### Directions for this task
Copy every record exactly as it appears in the data below.

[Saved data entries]
**********

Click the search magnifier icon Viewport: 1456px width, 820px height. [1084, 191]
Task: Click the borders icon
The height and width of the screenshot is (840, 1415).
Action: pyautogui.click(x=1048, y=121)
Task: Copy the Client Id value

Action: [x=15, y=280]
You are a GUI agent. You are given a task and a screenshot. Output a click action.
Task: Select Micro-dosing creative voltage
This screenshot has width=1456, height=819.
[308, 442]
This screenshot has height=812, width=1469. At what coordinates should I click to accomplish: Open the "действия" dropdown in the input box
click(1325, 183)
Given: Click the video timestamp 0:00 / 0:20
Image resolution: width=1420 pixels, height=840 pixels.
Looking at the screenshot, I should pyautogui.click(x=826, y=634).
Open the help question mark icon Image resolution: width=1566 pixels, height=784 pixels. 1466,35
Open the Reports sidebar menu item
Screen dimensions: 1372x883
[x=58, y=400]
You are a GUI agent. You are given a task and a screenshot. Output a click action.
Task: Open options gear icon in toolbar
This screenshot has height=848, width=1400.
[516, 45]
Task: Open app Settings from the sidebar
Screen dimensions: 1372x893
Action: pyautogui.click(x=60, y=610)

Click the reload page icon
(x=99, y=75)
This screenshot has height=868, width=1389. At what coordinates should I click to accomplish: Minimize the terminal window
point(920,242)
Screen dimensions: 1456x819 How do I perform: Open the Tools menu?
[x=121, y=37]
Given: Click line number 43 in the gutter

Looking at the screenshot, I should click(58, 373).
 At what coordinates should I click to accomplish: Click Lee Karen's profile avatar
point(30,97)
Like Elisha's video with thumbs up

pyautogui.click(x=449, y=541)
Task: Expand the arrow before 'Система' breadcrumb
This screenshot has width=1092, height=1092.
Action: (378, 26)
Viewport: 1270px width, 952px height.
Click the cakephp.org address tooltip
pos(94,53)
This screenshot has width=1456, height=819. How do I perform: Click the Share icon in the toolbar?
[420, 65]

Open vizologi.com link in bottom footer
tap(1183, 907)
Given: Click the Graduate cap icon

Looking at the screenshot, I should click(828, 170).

**********

### Your response
Click the search magnifier icon Viewport: 1456px width, 820px height. [1084, 191]
Task: Click the borders icon
The height and width of the screenshot is (840, 1415).
Action: pyautogui.click(x=1048, y=121)
Task: Copy the Client Id value

Action: [x=15, y=280]
You are a GUI agent. You are given a task and a screenshot. Output a click action.
Task: Select Micro-dosing creative voltage
This screenshot has width=1456, height=819.
[308, 442]
This screenshot has height=812, width=1469. At what coordinates should I click to accomplish: Open the "действия" dropdown in the input box
click(1325, 183)
Given: Click the video timestamp 0:00 / 0:20
Image resolution: width=1420 pixels, height=840 pixels.
Looking at the screenshot, I should pyautogui.click(x=826, y=634).
Open the help question mark icon Image resolution: width=1566 pixels, height=784 pixels. 1466,35
Open the Reports sidebar menu item
Screen dimensions: 1372x883
[x=58, y=400]
You are a GUI agent. You are given a task and a screenshot. Output a click action.
Task: Open options gear icon in toolbar
This screenshot has height=848, width=1400.
[516, 45]
Task: Open app Settings from the sidebar
Screen dimensions: 1372x893
Action: pyautogui.click(x=60, y=610)

Click the reload page icon
(x=99, y=75)
This screenshot has height=868, width=1389. At what coordinates should I click to accomplish: Minimize the terminal window
point(920,242)
Screen dimensions: 1456x819 How do I perform: Open the Tools menu?
[x=121, y=37]
Given: Click line number 43 in the gutter

Looking at the screenshot, I should click(58, 373).
 At what coordinates should I click to accomplish: Click Lee Karen's profile avatar
point(30,97)
Like Elisha's video with thumbs up

pyautogui.click(x=449, y=541)
Task: Expand the arrow before 'Система' breadcrumb
This screenshot has width=1092, height=1092.
Action: (378, 26)
Viewport: 1270px width, 952px height.
Click the cakephp.org address tooltip
pos(94,53)
This screenshot has width=1456, height=819. How do I perform: Click the Share icon in the toolbar?
[420, 65]

Open vizologi.com link in bottom footer
tap(1183, 907)
Given: Click the Graduate cap icon

Looking at the screenshot, I should click(828, 170).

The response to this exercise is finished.